Дважды пришлось побывать в СД. Как тут не подумать о самой психологии предательства! Ну чем могла помешать хоть кому-нибудь эта юная женщина, на которую будто снизошло очарование материнства!.. Находились нелюди.
Линию поведения подсказали две женщины, работавшие с Анищенковым: твоя мать — армянка, гулящая, родила тебя неизвестно от кого, но, по-видимому, твоим отцом был немец — об этом-де говорит само имя — Клара Фельдман…
(«Бедная старая мама! Слава богу, хоть ты не дожила до этих жутких времен!

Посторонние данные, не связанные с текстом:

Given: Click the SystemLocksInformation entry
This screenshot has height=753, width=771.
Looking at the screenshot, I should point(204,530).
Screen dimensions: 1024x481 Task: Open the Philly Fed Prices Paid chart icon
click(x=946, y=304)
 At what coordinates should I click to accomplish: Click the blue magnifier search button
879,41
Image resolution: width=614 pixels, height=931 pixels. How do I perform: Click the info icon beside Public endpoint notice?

Какую же чушь и напраслину приходится возводить на тебя!»)
Ах, какой шаткой была эта версия! Но одна из советчиц приходила выручать и в СД. Она знала немецкий и держалась очень уверенно. Была в ней какая-то аристократическая, что ли, и не терпящая возражений уверенность в себе. А с фашистами ведь шутки плохи… Полотняненки считают, что это не могло делаться без ведома Анищенкова.
Если отрешиться от смертельного ужаса тех часов и минут, отвлечься от опасности, неотвратимо нависавшей не только над самой женщиной, но и над ее младенцем (сейчас это взрослый, сильный мужчина, отец семейства), то все происходившее тогда могло бы показаться даже фарсом. Лицо Клары (нос, уши) обмеряли каким-то специальным инструментом, затем с помощью неких формул глубокомысленно подсчитывали отношения и пропорции… С ума сойти!

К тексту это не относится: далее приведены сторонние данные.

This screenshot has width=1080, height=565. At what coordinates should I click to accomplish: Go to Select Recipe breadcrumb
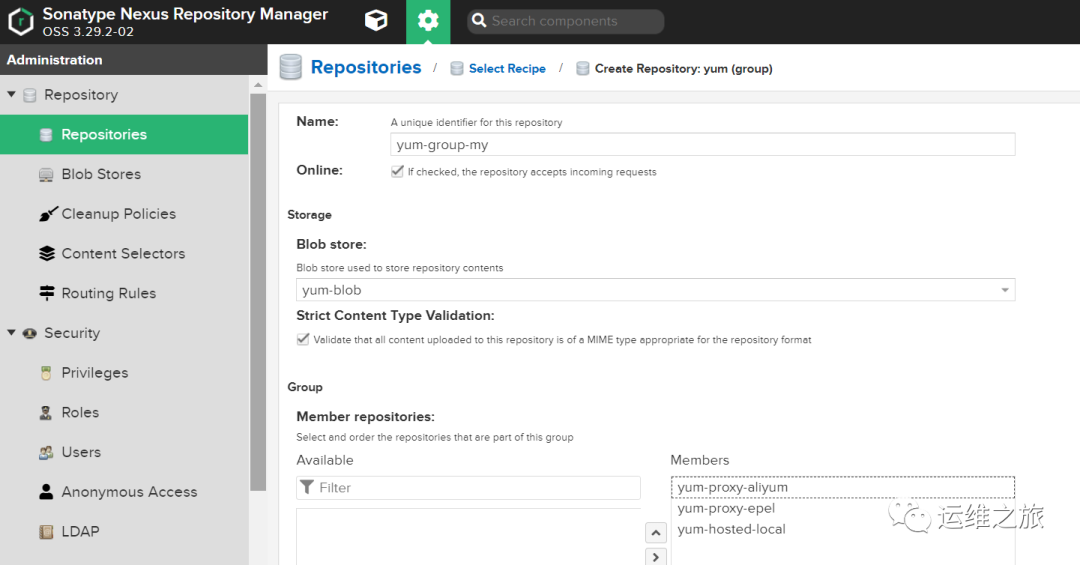point(507,69)
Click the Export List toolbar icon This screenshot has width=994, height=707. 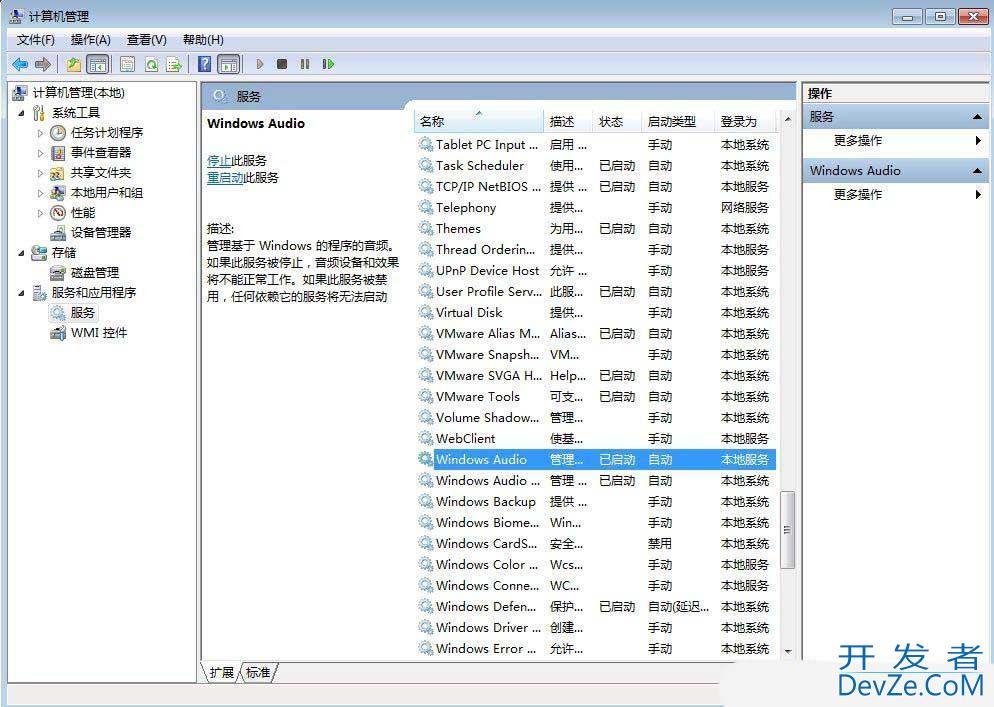(174, 64)
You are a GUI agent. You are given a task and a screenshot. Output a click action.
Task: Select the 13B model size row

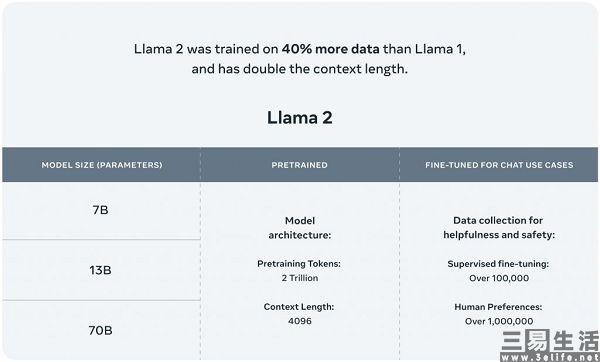pos(101,270)
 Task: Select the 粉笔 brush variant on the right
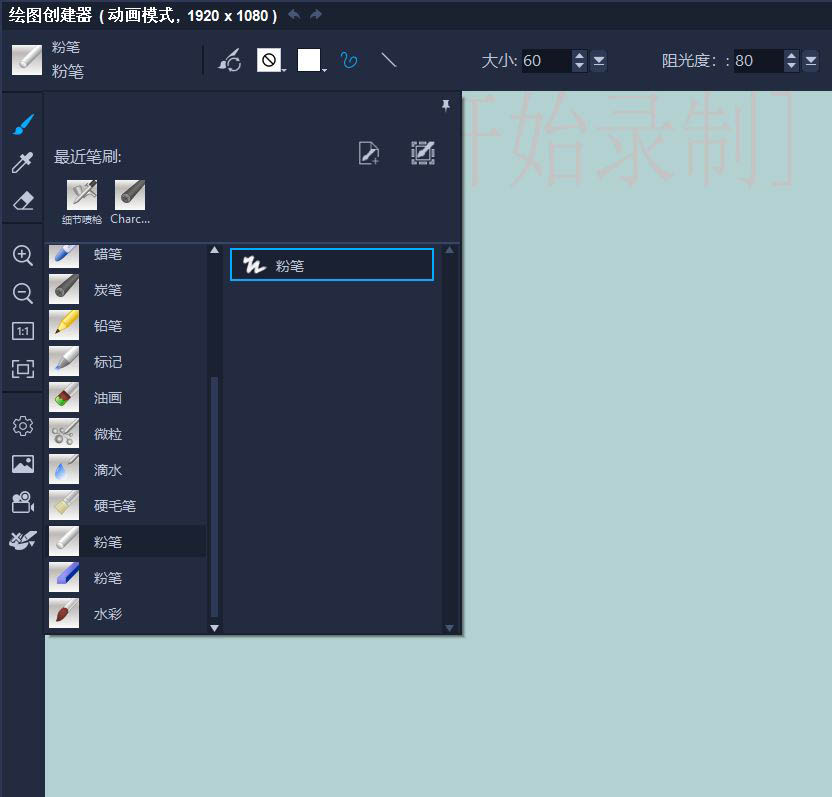(331, 264)

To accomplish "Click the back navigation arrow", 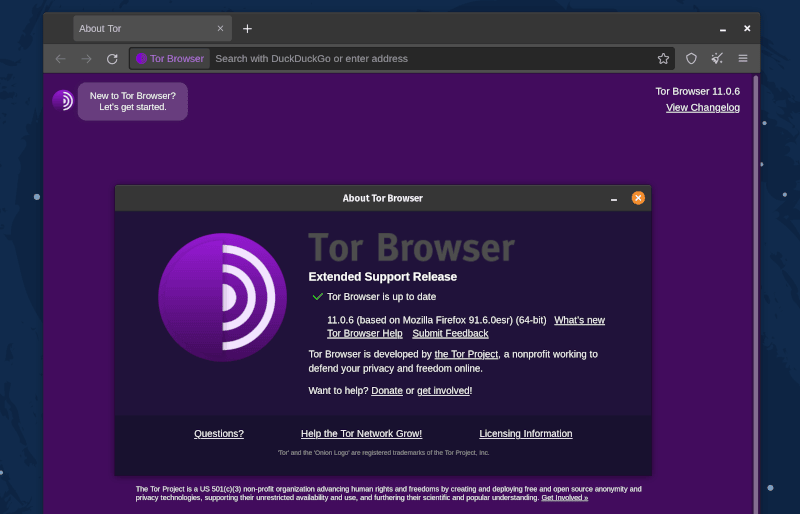I will pyautogui.click(x=60, y=59).
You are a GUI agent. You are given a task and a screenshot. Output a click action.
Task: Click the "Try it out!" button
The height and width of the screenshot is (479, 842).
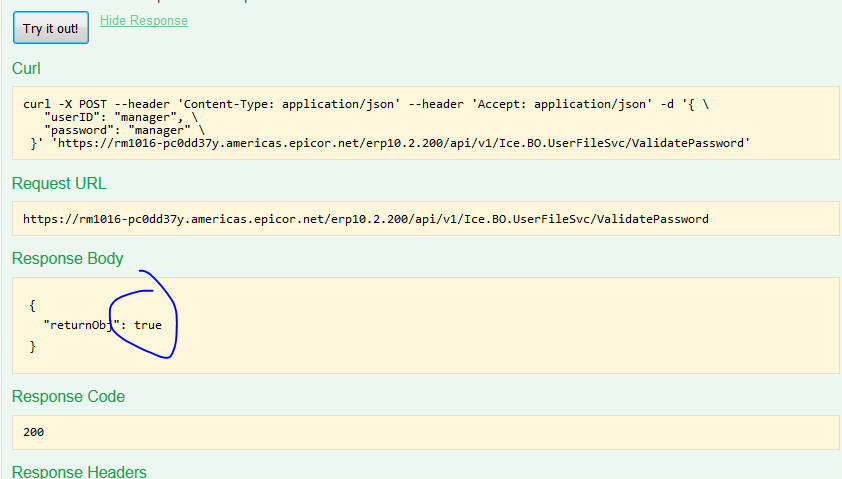tap(51, 28)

Она тоже немного понимала по-немецки и помнит разговор, который шел при ней. Валерка голенький лежал на столе, а гестаповец — специалист по расовым вопросам говорил с коллегой:
— Сколько же арийской крови в этом ребенке?

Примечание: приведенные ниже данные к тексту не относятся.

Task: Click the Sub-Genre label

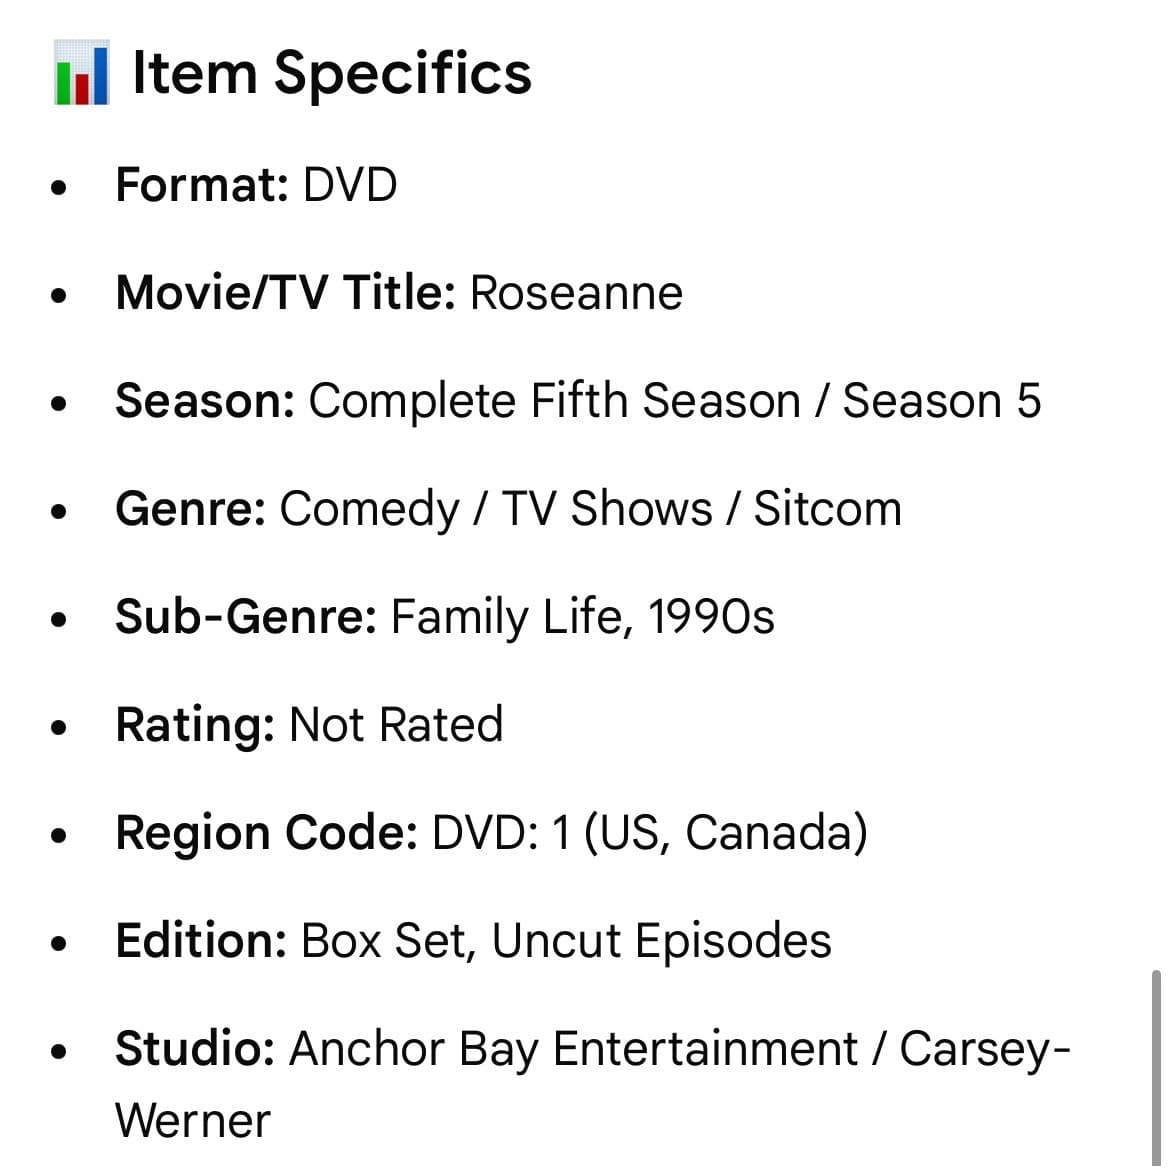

— Блондин, голубоглаз… Похож на немца…
Однако попадаться третий раз было никак нельзя, и Кларе помогли укрыться в надежной квартире. Валерку отправили к старикам за перевал.
И тут новое несчастье — арестовали Лёню. Кто-то донес, что он комсомолец и действительную службу проходил в войсках НКВД. Взяли прямо на работе, но сделали это живодеры рангом пониже — не СД, а простая полиция. И держали пока в полиции.
Сейчас, сопоставляя даты, я понимаю, что было это как раз в то время, когда петля раскачивалась над головой Николая Степановича Анищенкова. Подозревал ли об этом он сам? К этому отнюдь не риторическому вопросу мы еще вернемся, а пока скажу, что он бросился выручать своего шофера. Нашлись и другие люди (среди них доктор Василевский, бывший бургомистром до Анищенкова), которые, беря так сказать, грех на душу, не побоялись заявить, что доносы на Полотняненко лживы, что он хороший специалист и вполне лояльный к новой власти человек.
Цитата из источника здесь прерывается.